Task description.
Copy out the stretch of items from the very first line through the line containing "coord(640,578)", reproducing each line word for word and including both ends.

Items from a data source.

******************************

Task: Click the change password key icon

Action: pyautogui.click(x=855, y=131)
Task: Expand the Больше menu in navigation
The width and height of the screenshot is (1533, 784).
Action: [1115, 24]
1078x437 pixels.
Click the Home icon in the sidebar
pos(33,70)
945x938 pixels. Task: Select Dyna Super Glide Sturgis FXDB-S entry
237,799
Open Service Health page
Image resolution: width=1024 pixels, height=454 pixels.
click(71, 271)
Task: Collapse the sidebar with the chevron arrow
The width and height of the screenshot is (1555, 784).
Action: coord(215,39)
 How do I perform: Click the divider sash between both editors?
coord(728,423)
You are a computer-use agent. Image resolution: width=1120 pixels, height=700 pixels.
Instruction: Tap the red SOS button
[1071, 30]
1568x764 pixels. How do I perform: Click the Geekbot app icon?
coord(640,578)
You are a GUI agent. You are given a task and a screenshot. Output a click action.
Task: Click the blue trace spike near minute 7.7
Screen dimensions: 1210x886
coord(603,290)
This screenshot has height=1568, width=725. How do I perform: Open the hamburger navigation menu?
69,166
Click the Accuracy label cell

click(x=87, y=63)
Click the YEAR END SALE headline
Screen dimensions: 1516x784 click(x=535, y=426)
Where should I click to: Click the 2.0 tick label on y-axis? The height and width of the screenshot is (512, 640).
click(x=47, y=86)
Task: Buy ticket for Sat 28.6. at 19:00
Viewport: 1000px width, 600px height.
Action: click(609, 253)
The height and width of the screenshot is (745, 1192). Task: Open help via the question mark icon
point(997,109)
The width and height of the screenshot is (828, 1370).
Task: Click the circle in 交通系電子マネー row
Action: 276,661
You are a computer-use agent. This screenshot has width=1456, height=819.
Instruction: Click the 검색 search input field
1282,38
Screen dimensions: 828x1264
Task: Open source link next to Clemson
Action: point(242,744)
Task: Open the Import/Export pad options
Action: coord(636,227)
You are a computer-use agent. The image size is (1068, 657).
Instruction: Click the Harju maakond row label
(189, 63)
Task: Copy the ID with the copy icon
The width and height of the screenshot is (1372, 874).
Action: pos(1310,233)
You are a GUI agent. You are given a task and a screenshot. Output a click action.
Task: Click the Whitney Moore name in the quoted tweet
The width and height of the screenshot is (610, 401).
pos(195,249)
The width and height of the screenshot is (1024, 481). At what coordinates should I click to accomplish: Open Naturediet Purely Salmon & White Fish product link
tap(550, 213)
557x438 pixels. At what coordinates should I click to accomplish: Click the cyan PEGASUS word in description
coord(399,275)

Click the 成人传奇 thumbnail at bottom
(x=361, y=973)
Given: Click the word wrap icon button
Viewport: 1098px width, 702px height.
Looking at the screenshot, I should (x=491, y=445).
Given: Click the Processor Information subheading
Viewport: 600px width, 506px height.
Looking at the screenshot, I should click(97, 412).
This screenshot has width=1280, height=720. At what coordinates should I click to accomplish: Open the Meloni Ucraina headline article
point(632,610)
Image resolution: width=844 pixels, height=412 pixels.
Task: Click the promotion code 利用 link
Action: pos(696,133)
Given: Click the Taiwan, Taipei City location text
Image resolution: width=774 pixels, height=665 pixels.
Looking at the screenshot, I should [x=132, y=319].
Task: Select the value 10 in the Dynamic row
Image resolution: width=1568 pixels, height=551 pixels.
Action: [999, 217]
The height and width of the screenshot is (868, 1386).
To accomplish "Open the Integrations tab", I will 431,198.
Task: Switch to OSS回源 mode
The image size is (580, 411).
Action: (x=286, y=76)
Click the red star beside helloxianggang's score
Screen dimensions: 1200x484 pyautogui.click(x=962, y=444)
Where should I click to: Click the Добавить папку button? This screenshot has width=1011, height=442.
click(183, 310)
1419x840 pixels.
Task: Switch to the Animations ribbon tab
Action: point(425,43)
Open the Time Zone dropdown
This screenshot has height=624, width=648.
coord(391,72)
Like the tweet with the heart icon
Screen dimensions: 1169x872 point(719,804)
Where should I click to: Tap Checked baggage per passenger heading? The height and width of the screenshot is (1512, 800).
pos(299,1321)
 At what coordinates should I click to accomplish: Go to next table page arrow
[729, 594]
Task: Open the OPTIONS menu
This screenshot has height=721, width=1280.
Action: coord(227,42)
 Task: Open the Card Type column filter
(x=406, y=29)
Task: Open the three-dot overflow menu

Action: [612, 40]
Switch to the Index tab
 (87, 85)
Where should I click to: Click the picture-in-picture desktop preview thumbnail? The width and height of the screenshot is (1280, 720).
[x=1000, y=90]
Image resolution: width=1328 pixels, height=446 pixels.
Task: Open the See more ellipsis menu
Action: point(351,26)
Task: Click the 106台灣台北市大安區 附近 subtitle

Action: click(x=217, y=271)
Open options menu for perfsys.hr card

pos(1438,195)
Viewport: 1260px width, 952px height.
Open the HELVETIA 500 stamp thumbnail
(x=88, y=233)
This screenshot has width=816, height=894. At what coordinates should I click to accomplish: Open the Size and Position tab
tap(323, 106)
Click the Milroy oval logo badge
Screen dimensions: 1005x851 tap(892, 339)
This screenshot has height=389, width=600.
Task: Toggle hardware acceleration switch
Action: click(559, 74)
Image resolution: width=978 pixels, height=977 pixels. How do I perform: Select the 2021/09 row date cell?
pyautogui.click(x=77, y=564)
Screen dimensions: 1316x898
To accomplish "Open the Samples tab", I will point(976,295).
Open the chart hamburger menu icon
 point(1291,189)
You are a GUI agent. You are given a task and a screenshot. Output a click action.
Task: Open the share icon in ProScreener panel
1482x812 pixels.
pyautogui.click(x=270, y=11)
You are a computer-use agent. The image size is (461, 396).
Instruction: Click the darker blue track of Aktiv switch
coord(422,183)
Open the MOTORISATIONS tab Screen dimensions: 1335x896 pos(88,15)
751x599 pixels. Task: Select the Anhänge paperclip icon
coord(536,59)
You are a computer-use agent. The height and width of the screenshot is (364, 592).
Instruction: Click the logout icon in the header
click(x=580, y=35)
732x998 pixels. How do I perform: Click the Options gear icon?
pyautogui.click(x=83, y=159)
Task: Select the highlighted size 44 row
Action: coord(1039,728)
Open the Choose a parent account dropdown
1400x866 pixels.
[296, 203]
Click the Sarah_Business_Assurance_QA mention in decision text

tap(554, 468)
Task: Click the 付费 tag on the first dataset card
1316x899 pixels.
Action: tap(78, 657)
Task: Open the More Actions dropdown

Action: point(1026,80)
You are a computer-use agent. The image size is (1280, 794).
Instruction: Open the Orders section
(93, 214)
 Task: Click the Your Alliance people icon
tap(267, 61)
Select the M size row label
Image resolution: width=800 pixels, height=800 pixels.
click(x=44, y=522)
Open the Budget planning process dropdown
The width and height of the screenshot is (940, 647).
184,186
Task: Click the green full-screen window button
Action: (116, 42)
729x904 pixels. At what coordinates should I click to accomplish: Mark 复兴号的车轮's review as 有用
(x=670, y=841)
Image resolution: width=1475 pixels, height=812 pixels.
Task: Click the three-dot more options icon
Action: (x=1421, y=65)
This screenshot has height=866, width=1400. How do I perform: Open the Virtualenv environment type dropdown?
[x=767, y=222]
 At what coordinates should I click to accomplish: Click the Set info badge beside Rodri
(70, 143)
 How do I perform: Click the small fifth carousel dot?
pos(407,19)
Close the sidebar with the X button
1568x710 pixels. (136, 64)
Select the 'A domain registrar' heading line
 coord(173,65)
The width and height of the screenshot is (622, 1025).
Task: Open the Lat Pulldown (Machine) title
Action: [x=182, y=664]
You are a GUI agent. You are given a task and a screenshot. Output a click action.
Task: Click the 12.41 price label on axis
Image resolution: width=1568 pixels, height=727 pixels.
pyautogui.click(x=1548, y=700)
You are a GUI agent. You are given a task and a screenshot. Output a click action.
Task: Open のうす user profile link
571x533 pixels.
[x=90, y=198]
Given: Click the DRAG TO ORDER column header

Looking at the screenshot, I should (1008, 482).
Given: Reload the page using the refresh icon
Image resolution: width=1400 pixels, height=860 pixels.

******************************

Answer below.
Task: Click the change password key icon

Action: pyautogui.click(x=855, y=131)
Task: Expand the Больше menu in navigation
The width and height of the screenshot is (1533, 784).
Action: [1115, 24]
1078x437 pixels.
Click the Home icon in the sidebar
pos(33,70)
945x938 pixels. Task: Select Dyna Super Glide Sturgis FXDB-S entry
237,799
Open Service Health page
Image resolution: width=1024 pixels, height=454 pixels.
click(71, 271)
Task: Collapse the sidebar with the chevron arrow
The width and height of the screenshot is (1555, 784).
Action: coord(215,39)
 How do I perform: Click the divider sash between both editors?
coord(728,423)
You are a computer-use agent. Image resolution: width=1120 pixels, height=700 pixels.
Instruction: Tap the red SOS button
[1071, 30]
1568x764 pixels. How do I perform: Click the Geekbot app icon?
coord(640,578)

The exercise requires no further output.